PORTAGE PARK — Ald. Nicholas Sposato (38th) submitted 73 letters to city officials Thursday urging them to prevent the operators of the Patio Theater from serving booze during shows at the former movie palace.
Sposato said he also opposed the application for a liquor license at the Patio Theater, 6008 W. Irving Park Road.
"There are too many unanswered questions about how this theater will be operated and how they plan on becoming a real partner with the residents to improve our community," Sposato wrote in an email to 38th Ward residents late Thursday.
In most cases, the city's liquor commission follows the recommendation of the ward’s alderman when deciding to issue a liquor license.
Along with the letters opposing the application, Sposato said he gave Liquor Commissioner Gregory Steadman 11 letters supporting theater operator Charlie Burns' application for a liquor license.
In response to the alderman's statement, Burns said Thursday he planned to work with Sposato "in the short and long term" in an effort "to make the theater economically viable while preserving it’s historic beauty."
But the ability to serve beer, wine and liquor during shows at the single-screen theater is critical to making ends meet at the theater, Burns said.
"Responsible sales of adult beverages will be the only way that we can keep the lights and projector shining into the future," Burns said.

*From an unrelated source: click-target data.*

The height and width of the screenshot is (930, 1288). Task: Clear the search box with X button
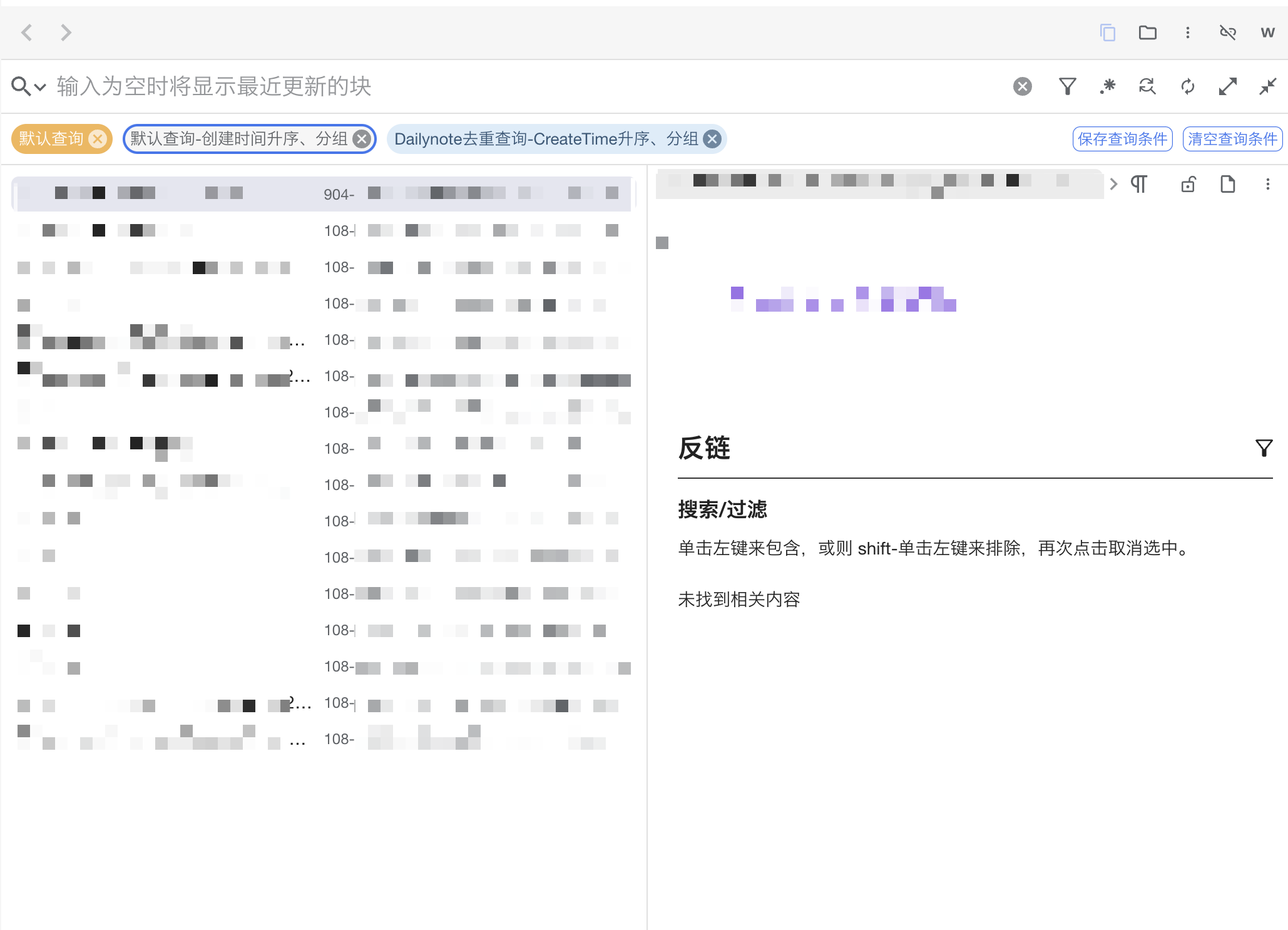pos(1022,86)
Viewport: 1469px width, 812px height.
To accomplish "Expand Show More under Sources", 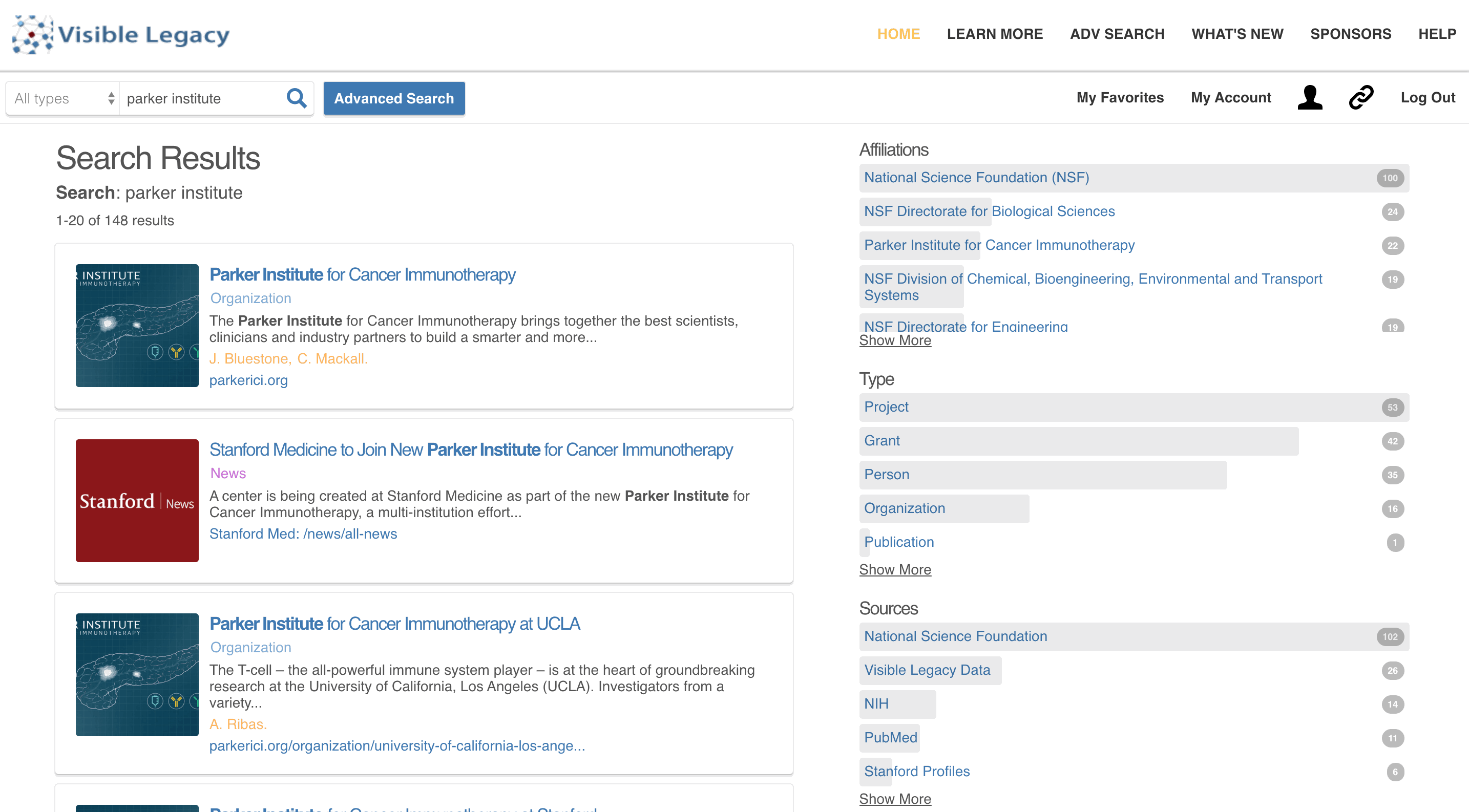I will point(895,798).
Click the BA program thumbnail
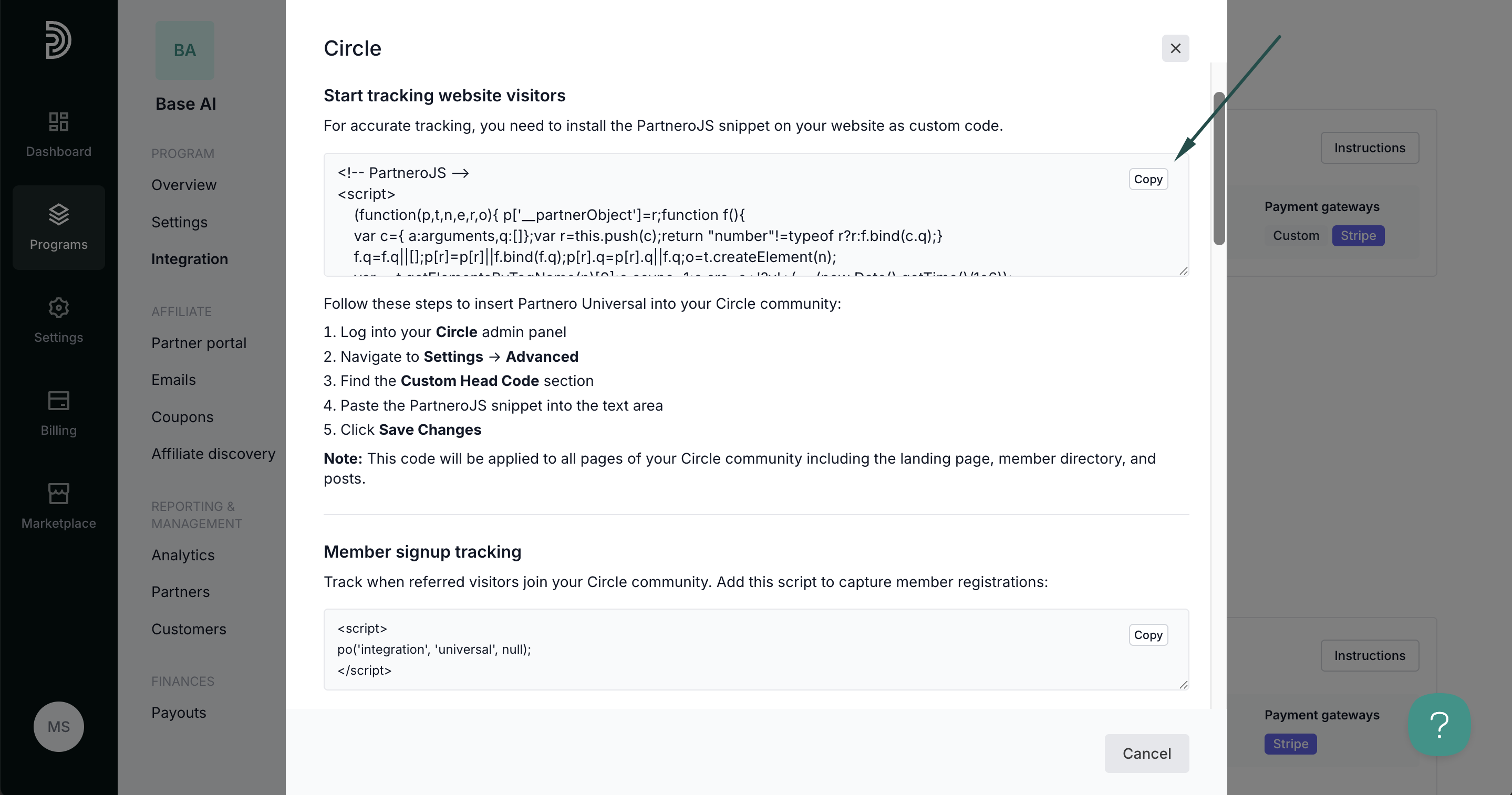Viewport: 1512px width, 795px height. (185, 50)
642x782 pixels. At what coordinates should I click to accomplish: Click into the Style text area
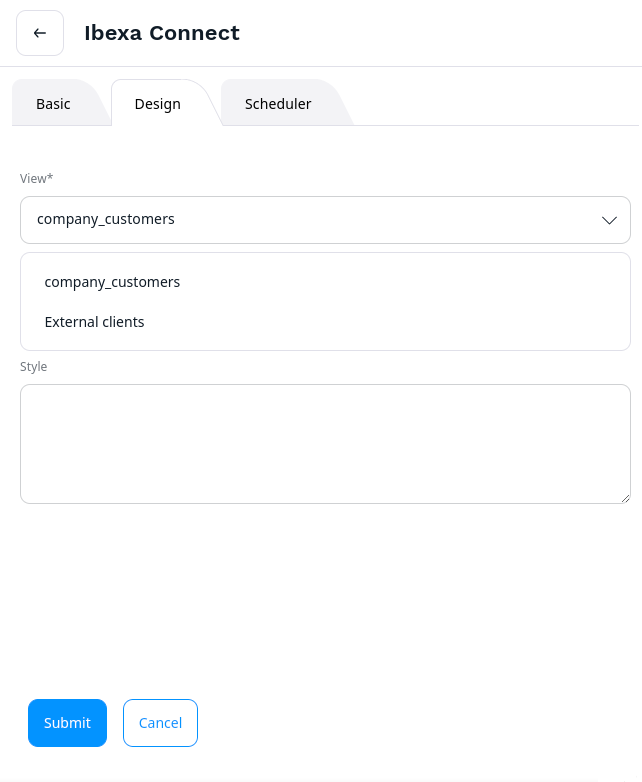click(x=325, y=443)
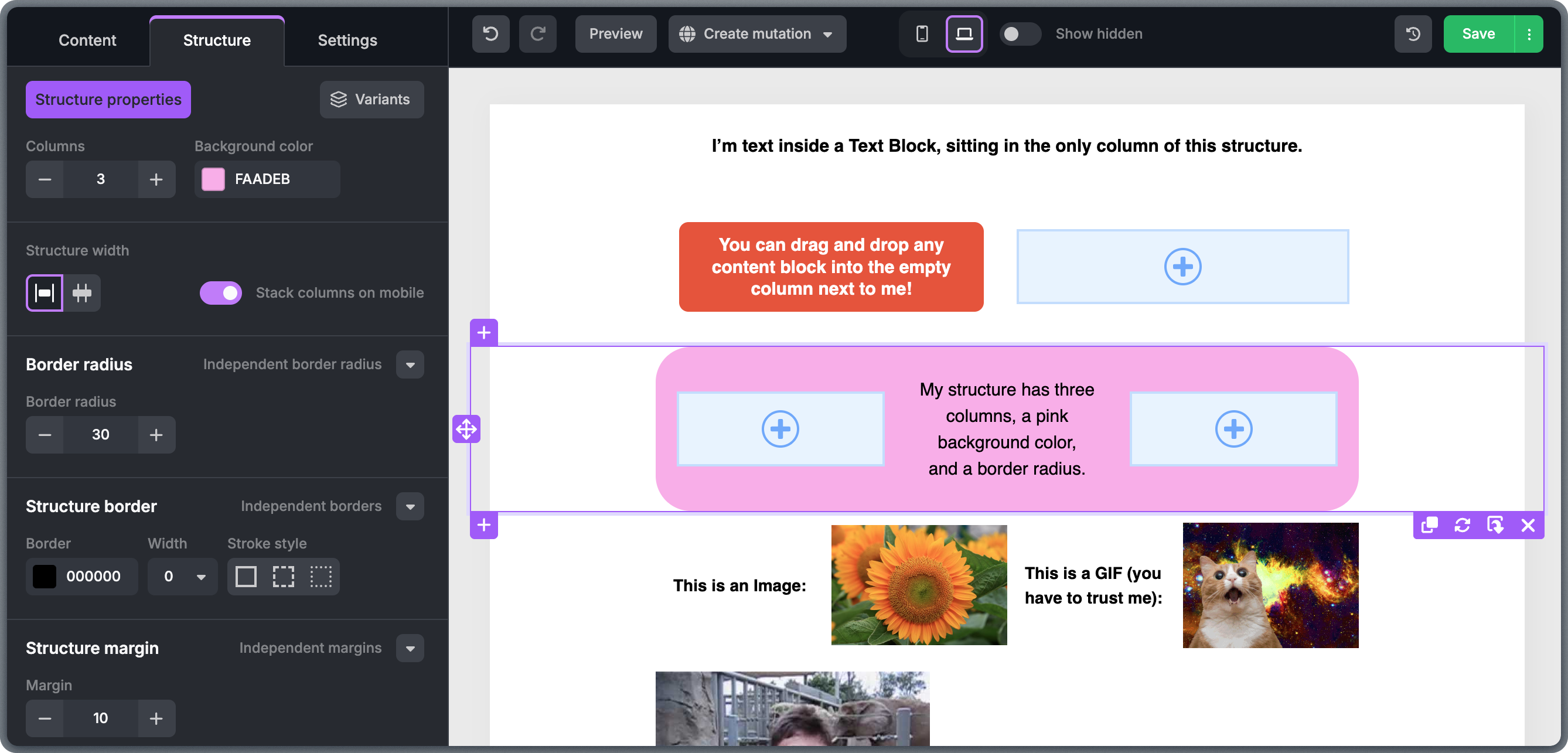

A community meeting March 29 revealed a community split over Burns' application for a liquor license.
While opponents said they feared the former movie palace would be transformed into a "nightclub" with a liquor license, supporters said they wanted the theater on Portage Park's western edge in the Irving Austin Business District to thrive, and the ability to serve beer and wine would allow the theater to make ends meet.
Steadman has two months to make a decision on the application, which will be based on whether there is evidence suggesting that the community would be harmed if alcohol is served at the theater, which is owned by Eddie Carranza, Sposato said.
After that, Burns and the theater's management have 20 days to come up with a legally enforceable agreement to protect the community, Sposato said.
Any agreement would be drafted with "strong community input," Sposato said.
"If we move forward at that point it will be because the Patio Theater operators have agreed to a plan of operation that is in the best interests of the 38th Ward residents," the alderman said.